Personal information
- Full name: Mohamed Ortaim Sankoh
- Date of birth: 16 October 2003 (age 22)
- Place of birth: Rijswijk, Netherlands
- Height: 1.83 m (6 ft 0 in)
- Position: Striker

Team information
- Current team: Randers
- Number: 30

Youth career
- 0000–2013: KRSV Vredenburch
- 2013–2018: Sparta Rotterdam
- 2018–2020: Stoke City
- 2020–2021: VfB Stuttgart

Senior career*
- Years: Team / Apps / (Gls)
- 2020–2026: VfB Stuttgart II / 62 / (18)
- 2021–2026: VfB Stuttgart / 2 / (1)
- 2022–2023: → Vitesse (loan) / 21 / (2)
- 2023–2024: → Heracles Almelo (loan) / 28 / (6)
- 2024–2025: → Cosenza (loan) / 9 / (0)
- 2026–: Randers / 0 / (0)

International career
- 2018: Netherlands U16 / 3 / (0)
- 2019: Netherlands U17 / 3 / (0)

= Mohamed Sankoh =

Dutch footballer

Mohamed Ortaim Sankoh (born 16 October 2003) is a Dutch professional footballer who plays as a striker for Danish Superliga club Randers.

==Club career==
In the summer of 2020, Sankoh moved to VfB Stuttgart. He made his debut for the first team of Stuttgart in the Bundesliga on 25 April 2021 against RB Leipzig.

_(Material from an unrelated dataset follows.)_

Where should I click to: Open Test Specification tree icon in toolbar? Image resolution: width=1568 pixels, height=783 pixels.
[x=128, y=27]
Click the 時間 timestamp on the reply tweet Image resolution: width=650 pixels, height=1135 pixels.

On 18 November 2021, Sankoh extended his contract with VfB Stuttgart until June 2026.

On 22 July 2022, he moved to Vitesse on loan.

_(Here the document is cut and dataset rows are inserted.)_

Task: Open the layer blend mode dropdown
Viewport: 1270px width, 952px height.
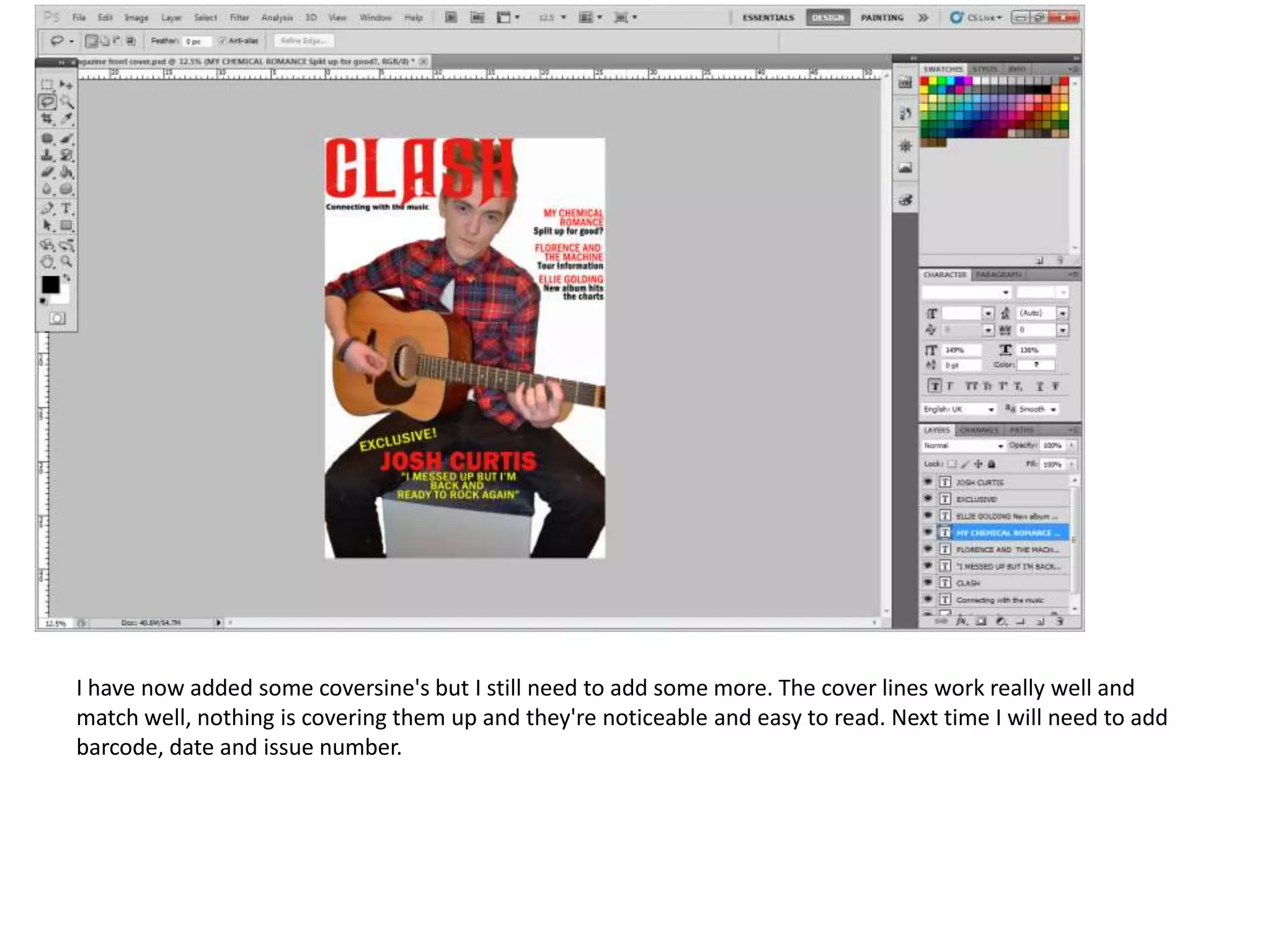Action: pyautogui.click(x=963, y=446)
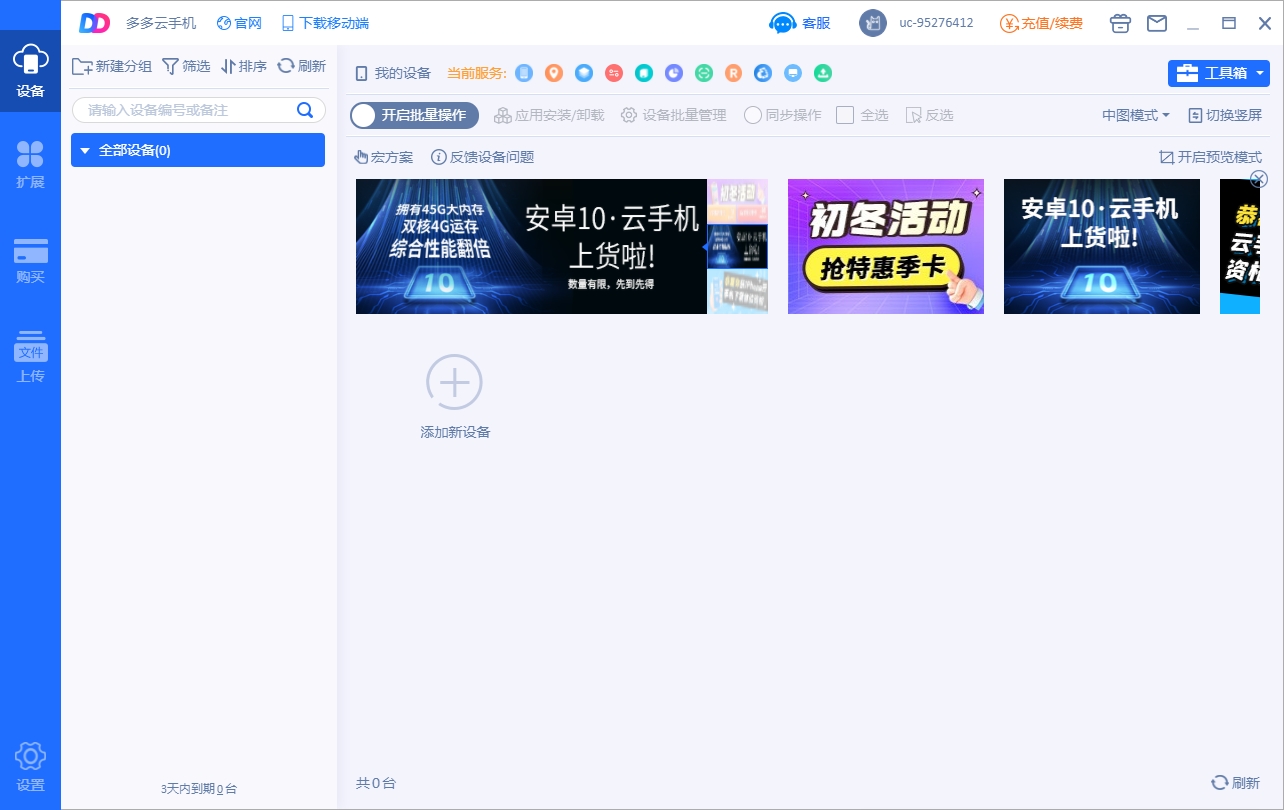Close the banner ads with X icon
The width and height of the screenshot is (1284, 810).
pos(1259,179)
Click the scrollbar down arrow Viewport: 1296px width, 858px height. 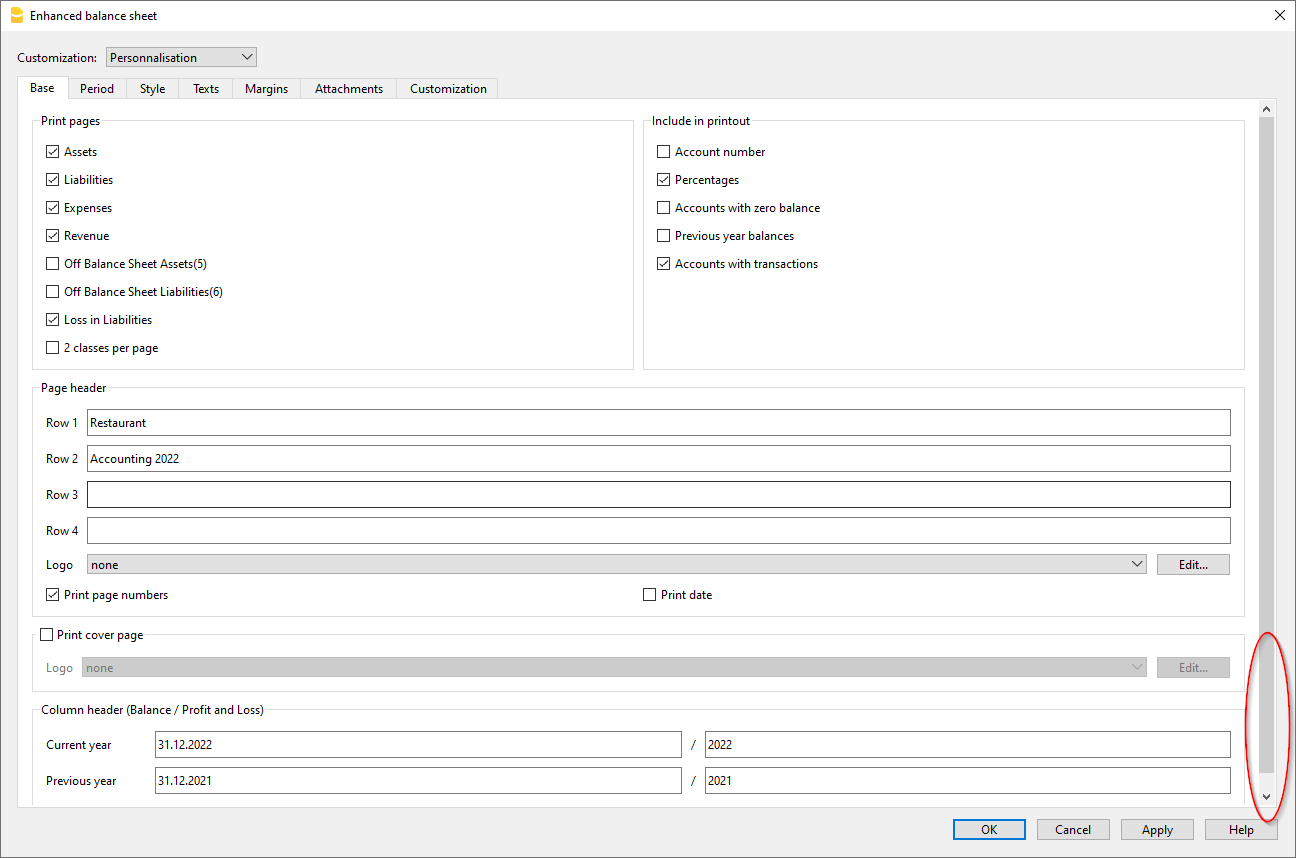[1266, 797]
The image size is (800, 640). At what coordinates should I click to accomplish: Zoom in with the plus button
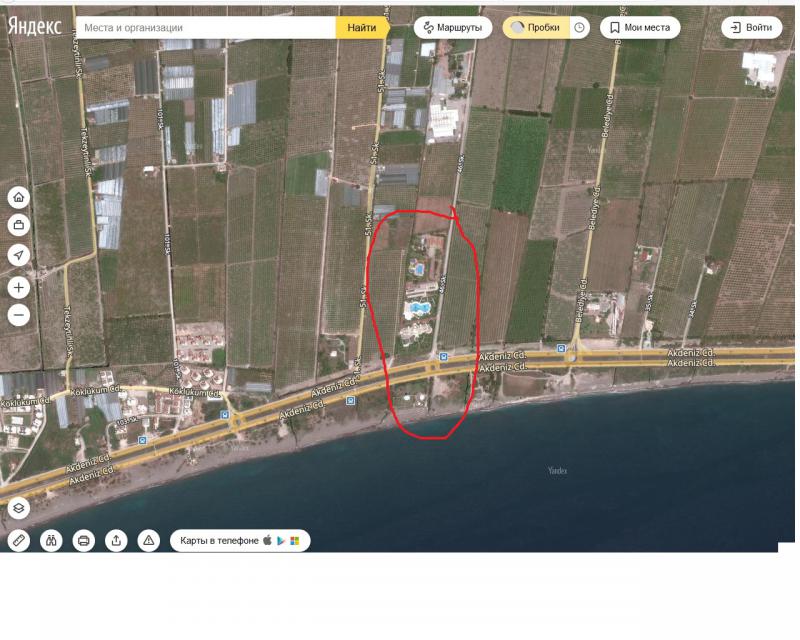18,288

On 1 September 2023, Sankoh returned to the Netherlands and joined Heracles Almelo on loan.

On 21 August 2024, Sankoh was loaned by Cosenza in the Italian Serie B. On 3 January 2025, Sankoh was recalled from loan early.

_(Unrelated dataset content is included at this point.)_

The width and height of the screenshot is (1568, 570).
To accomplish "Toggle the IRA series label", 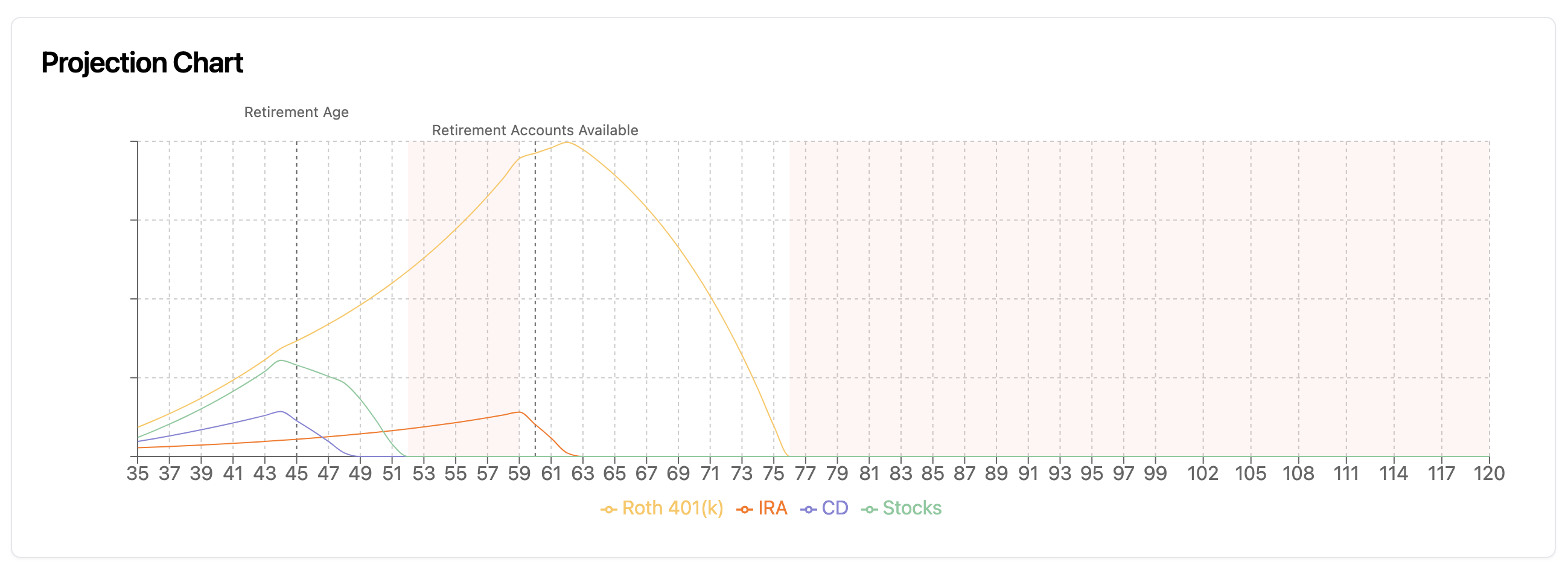I will coord(773,508).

On 6 July 2026, Sankoh signed a four-season deal with Randers in Denmark.

==International career==
Born in the Netherlands, Sankoh is of Sierra Leonean descent. He is a youth international for the Netherlands, and helped the Netherlands U17s win the 2019 UEFA European Under-17 Championship.